The purpose of expr is to completely remove $\mu$ whixh is known to be 0 in this case.

The purpose of the Assuming first expresson is to inform Mathematica that $\sigma$ is positive real.

Perhaps, I missed something?

For the cut-and-pasters (afterwards, right click on the cell bracket and Convert to Standard Form):

expr = FullSimplify[PDF[NormalDistribution[0, \[Sigma]], x]]

1/(E^(x^2/(2*\[Sigma]^2))*(Sqrt[2*Pi]*\[Sigma]))

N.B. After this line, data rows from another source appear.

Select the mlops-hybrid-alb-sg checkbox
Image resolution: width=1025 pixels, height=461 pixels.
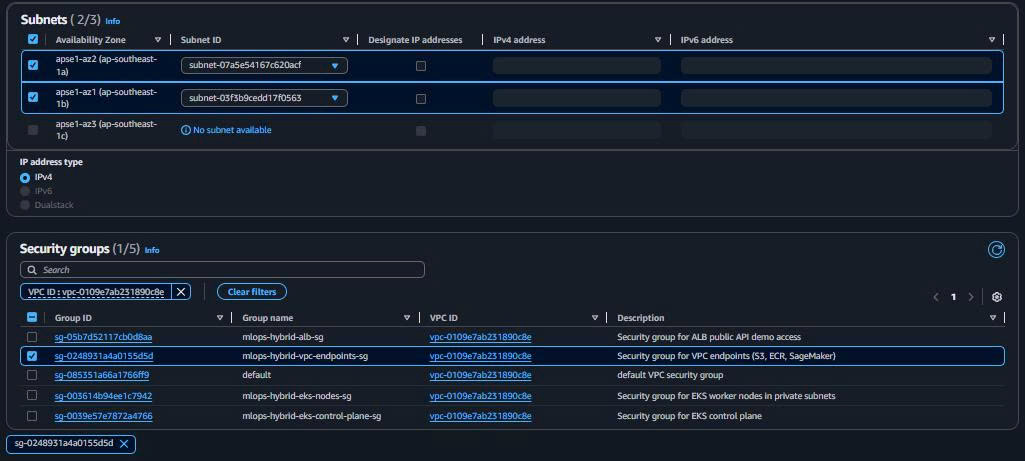[33, 337]
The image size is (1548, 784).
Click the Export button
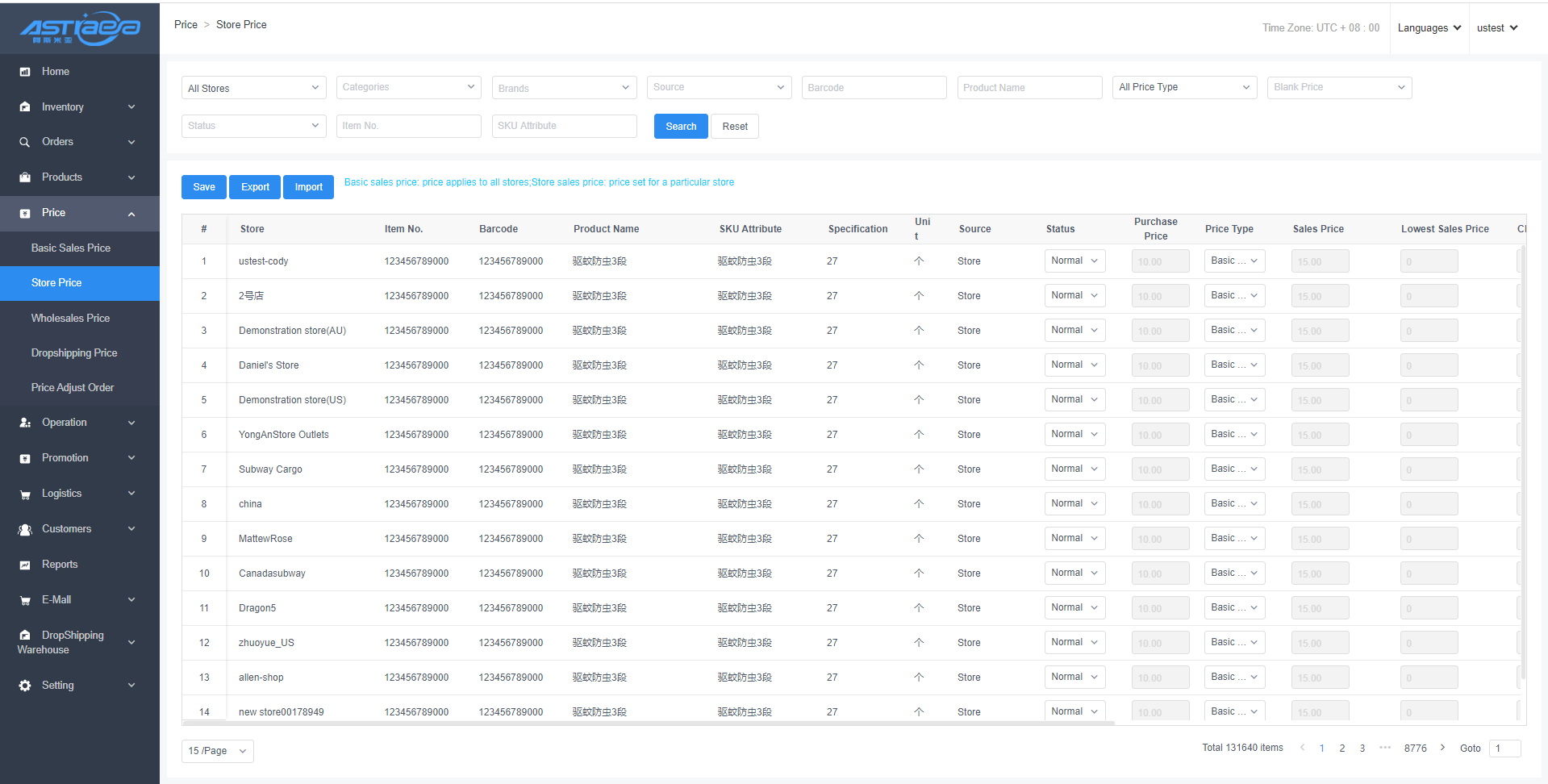pos(255,187)
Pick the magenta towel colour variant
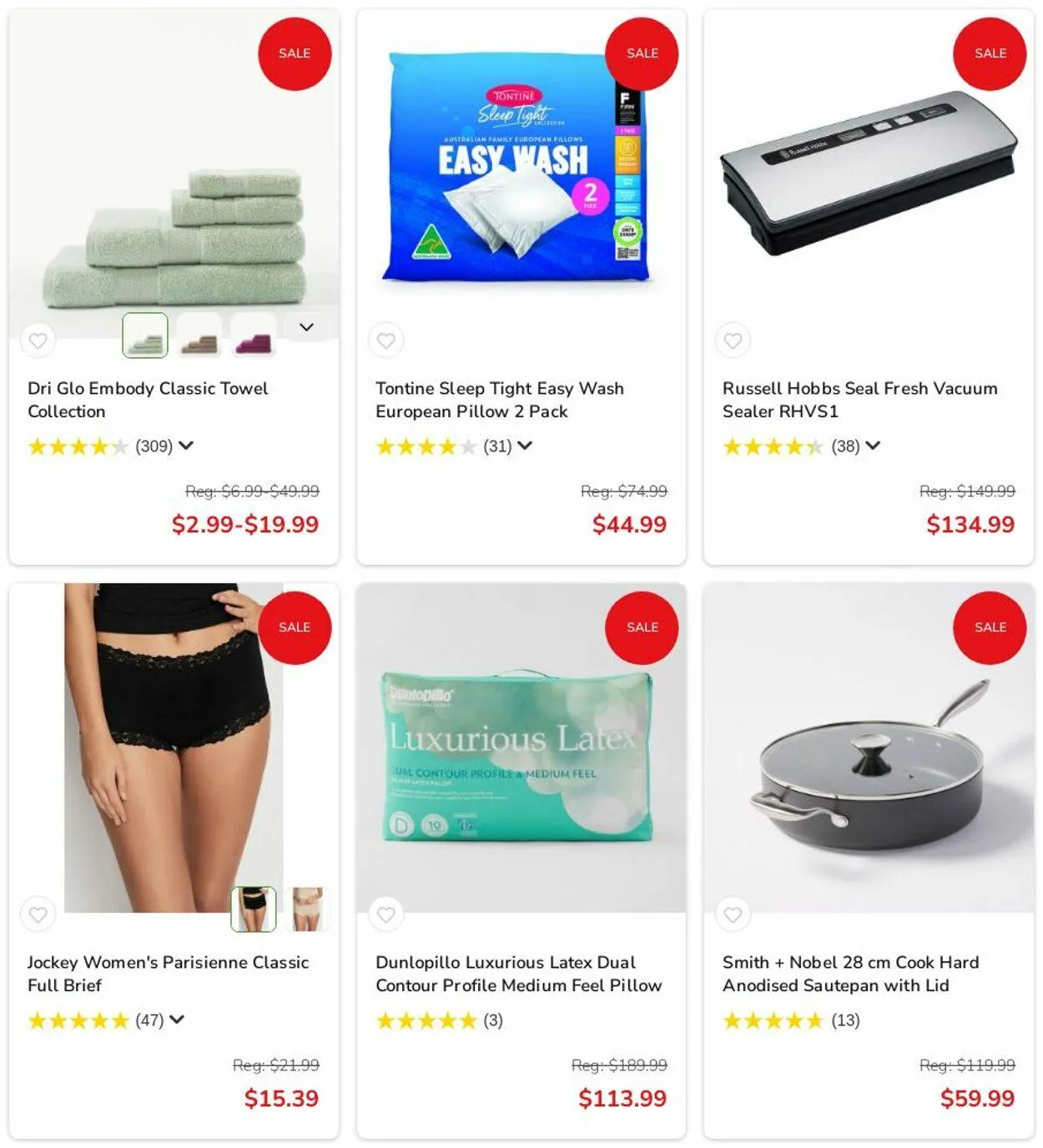The image size is (1043, 1148). pos(253,335)
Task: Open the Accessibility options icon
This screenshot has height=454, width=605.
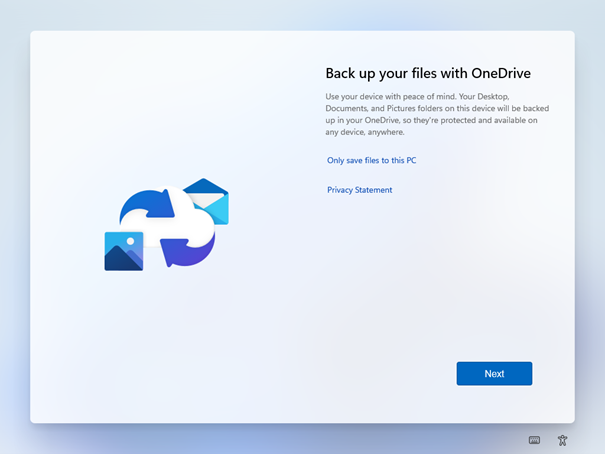Action: [563, 440]
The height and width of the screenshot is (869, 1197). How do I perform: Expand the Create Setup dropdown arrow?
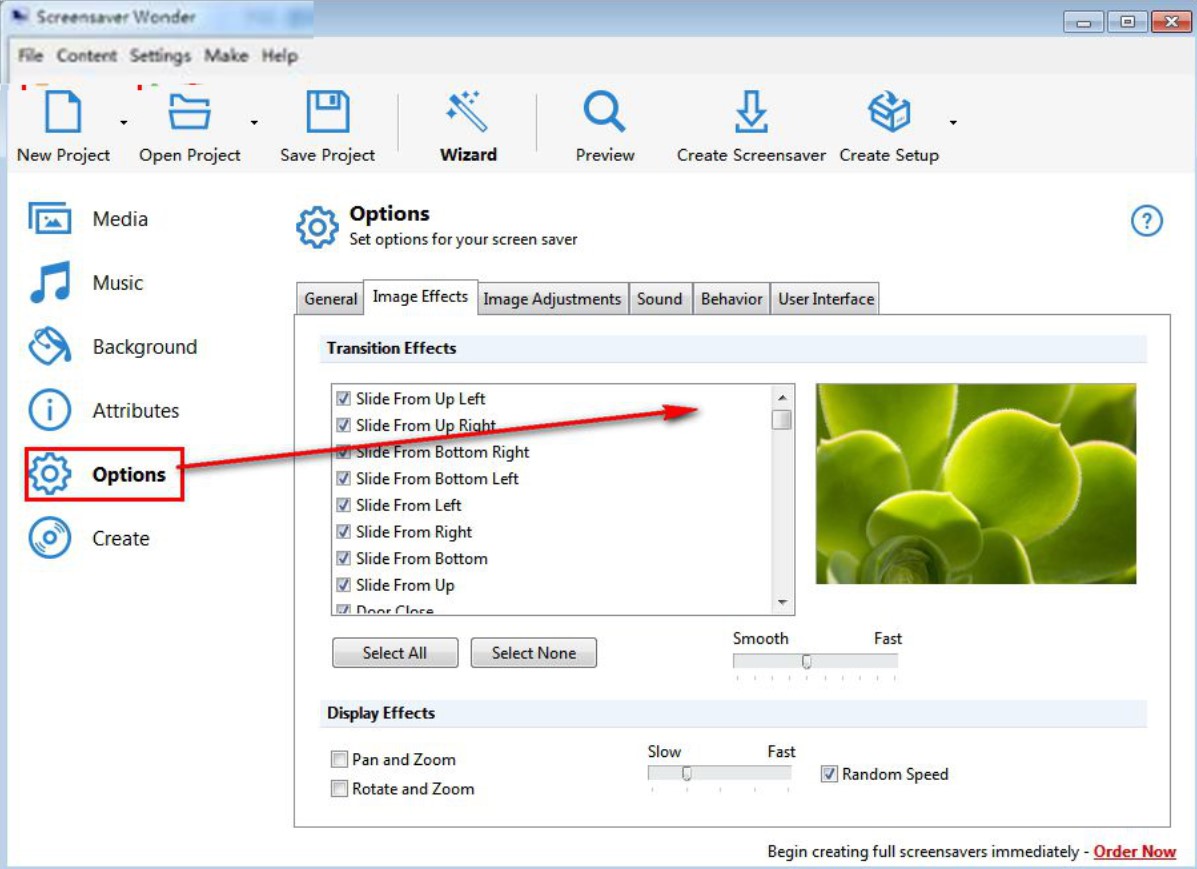(953, 123)
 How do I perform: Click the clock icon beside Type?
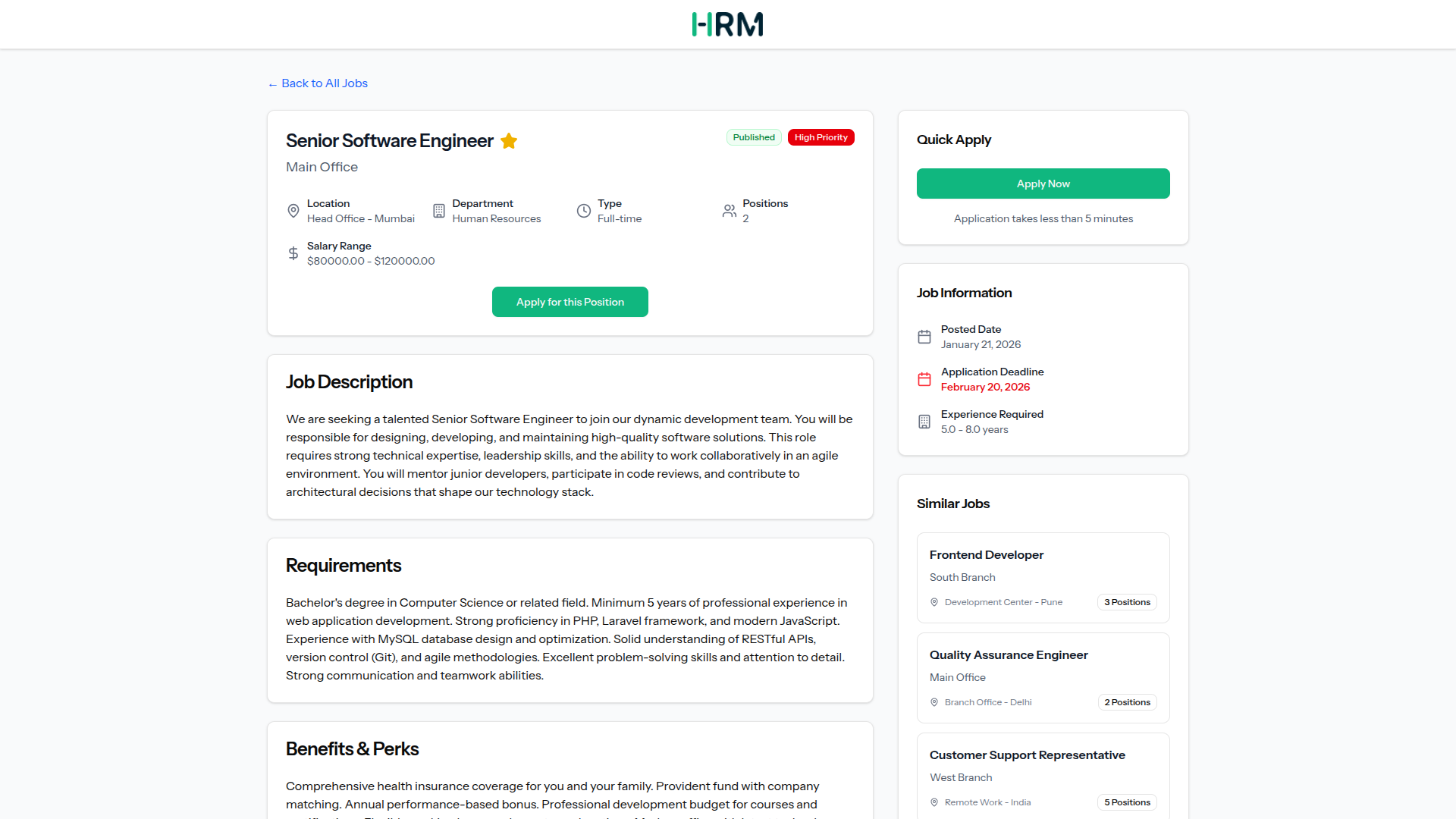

Assuming[Element[\[Sigma], Reals] && \[Sigma] > 0,
  Integrate[expr*Log[x^2 + 1], {x, -Infinity, Infinity}]]

-EulerGamma + Pi*Erfi[1/(Sqrt[2]*\[Sigma])] - 
  HypergeometricPFQ[{1, 1}, {3/2, 2}, 1/(2*\[Sigma]^2)]/
  \[Sigma]^2 - Log[2] + 2*Log[\[Sigma]]

This also works:

$\text{Assuming}\left[\mu =0,\int_{-\infty }^{\infty } \log \left(x^2+1\right) \text{PDF}[\text{NormalDistribution}[\mu ,\sigma ],x] \, dx\right]$

Assuming[\[Mu] == 0, Integrate[PDF[NormalDistribution[\[Mu], \[Sigma]], x]*  
Log[x^2 + 1], {x, -Infinity, Infinity}]]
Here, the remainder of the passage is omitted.